The perilous test ride of the Fram III, drawn by German bobsledder Max Ludwig days before his bronze medal win
Magnificent original sketch by German bobsledder Max Ludwig, drawn three days before he and his team won a bronze medal in the four-man bobsleigh event at the Lake Placid 1932 Winter Olympics. Accomplished in black and blue ink on an off-white 19.5 x 14.5 sheet of artist paper, the drawing depicts the harrowing moment that Germany’s experimental sled, Fram III, flew over the icy Mt. Van Hoevenberg course wall during a preliminary run on January 31, 1932, just four days before the Winter Olympics opening. The sketch is signed and inscribed below by Ludwig to the sled’s fourth rider, “To Charles Divine from Max Ludwig, Lake Placid. 14. II. 1932.”

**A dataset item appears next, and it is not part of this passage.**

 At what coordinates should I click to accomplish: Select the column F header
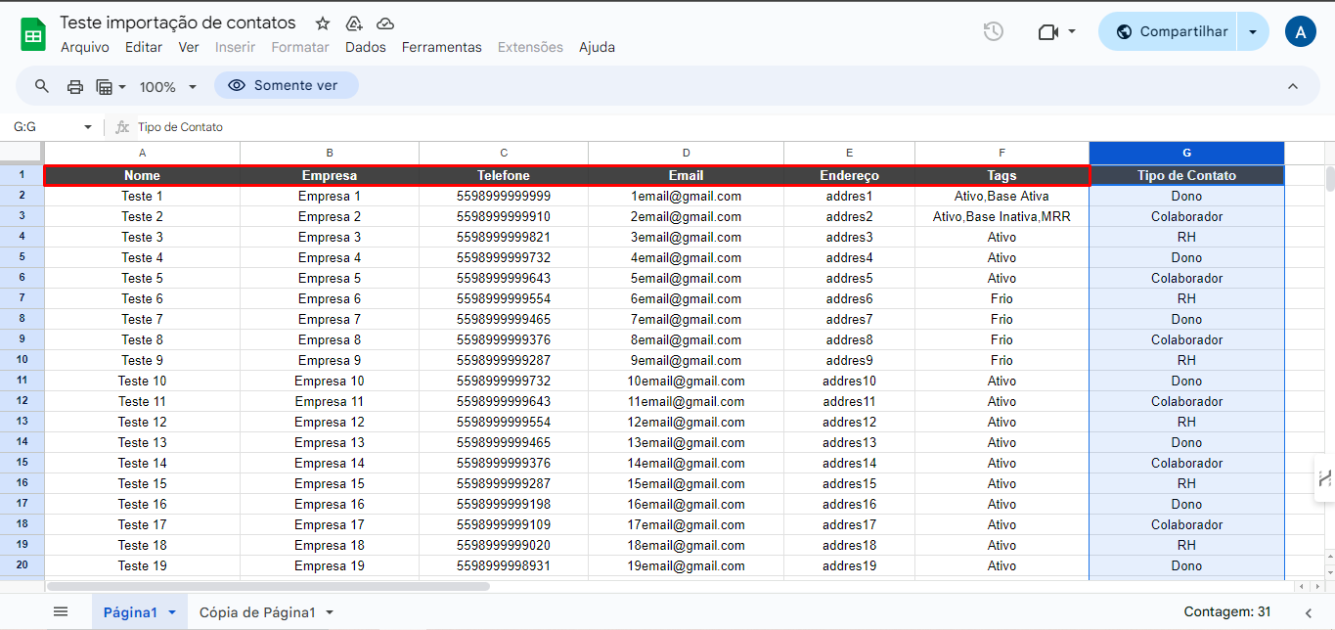pos(1001,153)
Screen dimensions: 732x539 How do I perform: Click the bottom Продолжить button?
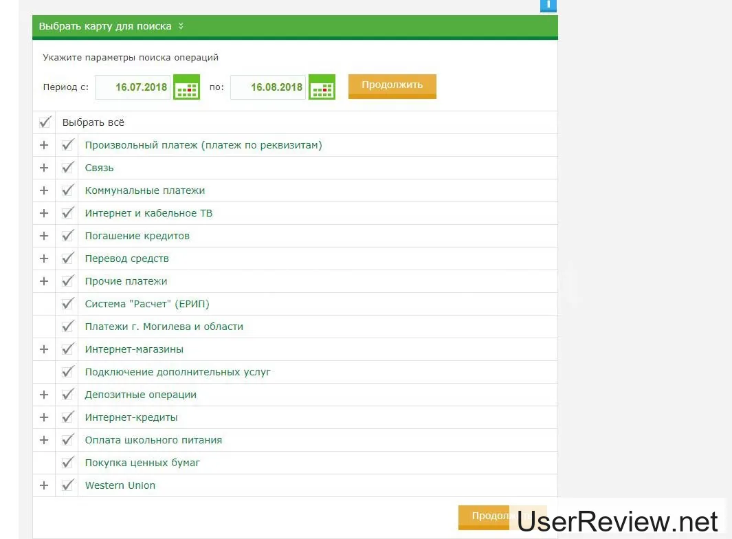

Additionally, the drawing is signed by the entire German bobsleigh team from the 1932 Winter Games, which includes Hanns Kilian, Hans Mehlhorn, Sebastian Huber, Fritz Grau, Albert Brehme, Rudolf Krotki, Helmut Hopmann, Werner Huth, and two others, as well as German captain and bobsleigh legend Werner Zahn, who designed, built, and later served as the driver of the Fram III on that fateful day. Zahn writes along the right side (spelling retained): “To my dear Bob camarade ‘Charly,’ always thinking the most difficult sekonds we had together and always glad that nothing serious happened to you! I will always think with pleasure of the very nice time that I had while in Lake Placid with you! Sincerely, Captain Werner Zahn, Steerer of the German 4 man bob, Germany I! Champion of the world for 4 men bob for 1931!” Handsomely matted and framed to an overall size of 25.5 x 20.75.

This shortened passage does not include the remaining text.